§ Assignment:
Please write out all of the entries exactly as they appear.

(Collected data)
== Segment start ==
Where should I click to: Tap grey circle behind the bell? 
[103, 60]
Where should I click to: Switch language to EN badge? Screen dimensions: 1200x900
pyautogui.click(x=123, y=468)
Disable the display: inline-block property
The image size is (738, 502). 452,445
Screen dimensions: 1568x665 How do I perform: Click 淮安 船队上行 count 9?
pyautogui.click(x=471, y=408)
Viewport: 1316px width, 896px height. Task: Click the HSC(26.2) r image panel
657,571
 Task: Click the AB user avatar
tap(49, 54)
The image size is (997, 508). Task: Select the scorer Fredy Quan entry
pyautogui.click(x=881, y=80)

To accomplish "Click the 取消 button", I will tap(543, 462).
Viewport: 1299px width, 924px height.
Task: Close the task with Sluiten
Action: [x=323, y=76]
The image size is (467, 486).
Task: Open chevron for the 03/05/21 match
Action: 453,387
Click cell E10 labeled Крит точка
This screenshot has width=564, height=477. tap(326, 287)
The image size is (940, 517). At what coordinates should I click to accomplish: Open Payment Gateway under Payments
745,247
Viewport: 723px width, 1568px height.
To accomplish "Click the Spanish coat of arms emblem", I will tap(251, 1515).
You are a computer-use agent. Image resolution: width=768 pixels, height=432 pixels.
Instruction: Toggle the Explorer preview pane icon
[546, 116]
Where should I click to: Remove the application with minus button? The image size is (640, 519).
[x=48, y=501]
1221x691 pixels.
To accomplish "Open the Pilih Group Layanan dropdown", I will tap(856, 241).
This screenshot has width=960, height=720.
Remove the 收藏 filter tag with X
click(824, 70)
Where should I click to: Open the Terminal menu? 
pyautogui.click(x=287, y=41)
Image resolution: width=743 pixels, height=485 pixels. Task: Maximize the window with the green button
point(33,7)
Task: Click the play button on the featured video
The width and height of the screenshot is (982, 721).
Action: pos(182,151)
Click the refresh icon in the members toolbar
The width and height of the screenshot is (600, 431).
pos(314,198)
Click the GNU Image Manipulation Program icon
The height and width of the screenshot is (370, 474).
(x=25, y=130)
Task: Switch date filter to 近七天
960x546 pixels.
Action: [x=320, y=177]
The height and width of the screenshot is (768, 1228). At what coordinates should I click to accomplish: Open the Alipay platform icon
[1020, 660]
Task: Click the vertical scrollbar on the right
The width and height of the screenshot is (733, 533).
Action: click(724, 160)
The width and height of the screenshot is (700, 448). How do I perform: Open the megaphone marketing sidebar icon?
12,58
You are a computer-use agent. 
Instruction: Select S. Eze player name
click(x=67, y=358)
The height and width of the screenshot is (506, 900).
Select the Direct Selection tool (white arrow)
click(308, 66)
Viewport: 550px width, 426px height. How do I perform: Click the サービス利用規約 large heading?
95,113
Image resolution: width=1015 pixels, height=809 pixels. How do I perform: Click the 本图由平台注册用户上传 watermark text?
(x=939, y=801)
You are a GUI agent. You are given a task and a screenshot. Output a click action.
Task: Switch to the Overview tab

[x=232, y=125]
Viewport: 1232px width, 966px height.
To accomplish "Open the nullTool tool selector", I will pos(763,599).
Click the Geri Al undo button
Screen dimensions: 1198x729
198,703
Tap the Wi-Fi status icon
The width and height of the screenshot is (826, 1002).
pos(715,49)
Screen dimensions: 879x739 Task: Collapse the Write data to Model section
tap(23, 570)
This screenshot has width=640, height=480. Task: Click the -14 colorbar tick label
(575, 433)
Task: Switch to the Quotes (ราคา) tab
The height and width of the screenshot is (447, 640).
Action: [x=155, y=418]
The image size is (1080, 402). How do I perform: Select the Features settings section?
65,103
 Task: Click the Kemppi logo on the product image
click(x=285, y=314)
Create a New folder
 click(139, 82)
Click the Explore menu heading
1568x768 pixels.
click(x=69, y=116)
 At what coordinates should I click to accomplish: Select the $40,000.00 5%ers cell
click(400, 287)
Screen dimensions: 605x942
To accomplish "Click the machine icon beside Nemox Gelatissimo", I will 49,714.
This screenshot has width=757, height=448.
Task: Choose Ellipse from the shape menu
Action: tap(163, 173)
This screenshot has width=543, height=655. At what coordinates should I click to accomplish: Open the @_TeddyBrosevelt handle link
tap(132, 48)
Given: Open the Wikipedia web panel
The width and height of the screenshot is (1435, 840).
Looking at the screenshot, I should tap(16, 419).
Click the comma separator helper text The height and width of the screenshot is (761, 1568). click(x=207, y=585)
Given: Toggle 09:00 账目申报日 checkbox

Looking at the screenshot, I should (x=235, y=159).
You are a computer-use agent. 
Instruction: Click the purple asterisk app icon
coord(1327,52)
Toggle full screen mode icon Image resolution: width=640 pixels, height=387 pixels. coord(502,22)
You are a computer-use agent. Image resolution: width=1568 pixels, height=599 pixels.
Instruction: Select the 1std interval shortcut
== Segment end ==
§ Result:
Where should I click to: Tap grey circle behind the bell? 
[103, 60]
Where should I click to: Switch language to EN badge? Screen dimensions: 1200x900
pyautogui.click(x=123, y=468)
Disable the display: inline-block property
The image size is (738, 502). 452,445
Screen dimensions: 1568x665 How do I perform: Click 淮安 船队上行 count 9?
pyautogui.click(x=471, y=408)
Viewport: 1316px width, 896px height. Task: Click the HSC(26.2) r image panel
657,571
 Task: Click the AB user avatar
tap(49, 54)
The image size is (997, 508). Task: Select the scorer Fredy Quan entry
pyautogui.click(x=881, y=80)

To accomplish "Click the 取消 button", I will tap(543, 462).
Viewport: 1299px width, 924px height.
Task: Close the task with Sluiten
Action: [x=323, y=76]
The image size is (467, 486).
Task: Open chevron for the 03/05/21 match
Action: 453,387
Click cell E10 labeled Крит точка
This screenshot has width=564, height=477. tap(326, 287)
The image size is (940, 517). At what coordinates should I click to accomplish: Open Payment Gateway under Payments
745,247
Viewport: 723px width, 1568px height.
To accomplish "Click the Spanish coat of arms emblem", I will tap(251, 1515).
You are a computer-use agent. Image resolution: width=768 pixels, height=432 pixels.
Instruction: Toggle the Explorer preview pane icon
[546, 116]
Where should I click to: Remove the application with minus button? The image size is (640, 519).
[x=48, y=501]
1221x691 pixels.
To accomplish "Open the Pilih Group Layanan dropdown", I will tap(856, 241).
This screenshot has width=960, height=720.
Remove the 收藏 filter tag with X
click(824, 70)
Where should I click to: Open the Terminal menu? 
pyautogui.click(x=287, y=41)
Image resolution: width=743 pixels, height=485 pixels. Task: Maximize the window with the green button
point(33,7)
Task: Click the play button on the featured video
The width and height of the screenshot is (982, 721).
Action: pos(182,151)
Click the refresh icon in the members toolbar
The width and height of the screenshot is (600, 431).
pos(314,198)
Click the GNU Image Manipulation Program icon
The height and width of the screenshot is (370, 474).
(x=25, y=130)
Task: Switch date filter to 近七天
960x546 pixels.
Action: [x=320, y=177]
The height and width of the screenshot is (768, 1228). At what coordinates should I click to accomplish: Open the Alipay platform icon
[1020, 660]
Task: Click the vertical scrollbar on the right
The width and height of the screenshot is (733, 533).
Action: click(724, 160)
The width and height of the screenshot is (700, 448). How do I perform: Open the megaphone marketing sidebar icon?
12,58
You are a computer-use agent. 
Instruction: Select S. Eze player name
click(x=67, y=358)
The height and width of the screenshot is (506, 900).
Select the Direct Selection tool (white arrow)
click(308, 66)
Viewport: 550px width, 426px height. How do I perform: Click the サービス利用規約 large heading?
95,113
Image resolution: width=1015 pixels, height=809 pixels. How do I perform: Click the 本图由平台注册用户上传 watermark text?
(x=939, y=801)
You are a GUI agent. You are given a task and a screenshot. Output a click action.
Task: Switch to the Overview tab

[x=232, y=125]
Viewport: 1232px width, 966px height.
To accomplish "Open the nullTool tool selector", I will pos(763,599).
Click the Geri Al undo button
Screen dimensions: 1198x729
198,703
Tap the Wi-Fi status icon
The width and height of the screenshot is (826, 1002).
pos(715,49)
Screen dimensions: 879x739 Task: Collapse the Write data to Model section
tap(23, 570)
This screenshot has width=640, height=480. Task: Click the -14 colorbar tick label
(575, 433)
Task: Switch to the Quotes (ราคา) tab
The height and width of the screenshot is (447, 640).
Action: [x=155, y=418]
The image size is (1080, 402). How do I perform: Select the Features settings section?
65,103
 Task: Click the Kemppi logo on the product image
click(x=285, y=314)
Create a New folder
 click(139, 82)
Click the Explore menu heading
1568x768 pixels.
click(x=69, y=116)
 At what coordinates should I click to accomplish: Select the $40,000.00 5%ers cell
click(400, 287)
Screen dimensions: 605x942
To accomplish "Click the machine icon beside Nemox Gelatissimo", I will 49,714.
This screenshot has width=757, height=448.
Task: Choose Ellipse from the shape menu
Action: tap(163, 173)
This screenshot has width=543, height=655. At what coordinates should I click to accomplish: Open the @_TeddyBrosevelt handle link
tap(132, 48)
Given: Open the Wikipedia web panel
The width and height of the screenshot is (1435, 840).
Looking at the screenshot, I should tap(16, 419).
Click the comma separator helper text The height and width of the screenshot is (761, 1568). click(x=207, y=585)
Given: Toggle 09:00 账目申报日 checkbox

Looking at the screenshot, I should (x=235, y=159).
You are a computer-use agent. 
Instruction: Click the purple asterisk app icon
coord(1327,52)
Toggle full screen mode icon Image resolution: width=640 pixels, height=387 pixels. coord(502,22)
You are a computer-use agent. Image resolution: width=1568 pixels, height=599 pixels.
Instruction: Select the 1std interval shortcut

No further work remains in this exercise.